── RECORDS TO USE
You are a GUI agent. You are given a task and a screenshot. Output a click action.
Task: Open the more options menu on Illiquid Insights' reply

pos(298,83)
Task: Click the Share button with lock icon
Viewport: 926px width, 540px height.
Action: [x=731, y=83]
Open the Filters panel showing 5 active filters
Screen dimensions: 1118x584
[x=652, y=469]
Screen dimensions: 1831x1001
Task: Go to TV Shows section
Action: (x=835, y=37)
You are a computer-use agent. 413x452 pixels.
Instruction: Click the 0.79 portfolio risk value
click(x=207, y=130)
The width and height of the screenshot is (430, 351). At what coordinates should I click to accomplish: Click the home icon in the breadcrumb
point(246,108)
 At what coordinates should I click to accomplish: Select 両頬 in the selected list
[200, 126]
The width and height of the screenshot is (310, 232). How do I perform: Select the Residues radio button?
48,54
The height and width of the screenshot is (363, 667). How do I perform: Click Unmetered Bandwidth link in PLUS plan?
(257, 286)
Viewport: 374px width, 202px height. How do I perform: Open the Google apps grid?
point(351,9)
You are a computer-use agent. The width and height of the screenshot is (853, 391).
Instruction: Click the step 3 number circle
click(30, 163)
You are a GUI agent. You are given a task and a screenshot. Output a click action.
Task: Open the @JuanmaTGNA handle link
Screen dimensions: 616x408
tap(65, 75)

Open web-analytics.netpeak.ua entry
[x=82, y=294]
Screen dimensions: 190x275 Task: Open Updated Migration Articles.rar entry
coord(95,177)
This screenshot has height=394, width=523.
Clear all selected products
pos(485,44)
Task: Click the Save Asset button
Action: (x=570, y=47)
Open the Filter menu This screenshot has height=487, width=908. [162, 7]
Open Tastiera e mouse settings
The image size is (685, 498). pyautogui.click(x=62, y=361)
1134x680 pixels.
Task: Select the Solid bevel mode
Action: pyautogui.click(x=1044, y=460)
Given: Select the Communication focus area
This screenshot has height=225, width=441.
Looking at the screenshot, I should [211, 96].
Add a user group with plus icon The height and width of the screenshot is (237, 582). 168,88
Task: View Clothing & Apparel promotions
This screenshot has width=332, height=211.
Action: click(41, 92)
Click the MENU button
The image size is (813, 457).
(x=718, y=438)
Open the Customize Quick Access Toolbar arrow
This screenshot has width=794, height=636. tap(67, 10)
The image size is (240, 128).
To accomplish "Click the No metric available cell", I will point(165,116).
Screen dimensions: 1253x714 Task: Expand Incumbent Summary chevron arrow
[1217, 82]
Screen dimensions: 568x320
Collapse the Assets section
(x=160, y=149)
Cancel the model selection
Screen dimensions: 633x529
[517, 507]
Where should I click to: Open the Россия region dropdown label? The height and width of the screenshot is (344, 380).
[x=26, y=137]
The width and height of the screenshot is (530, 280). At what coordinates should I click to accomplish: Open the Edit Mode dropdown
────
**THE TASK**
Count the lines in the rows above that contain the string "point", treating uppercase and lowercase as different. Reply with the number only.

**FINISHED ANSWER**
3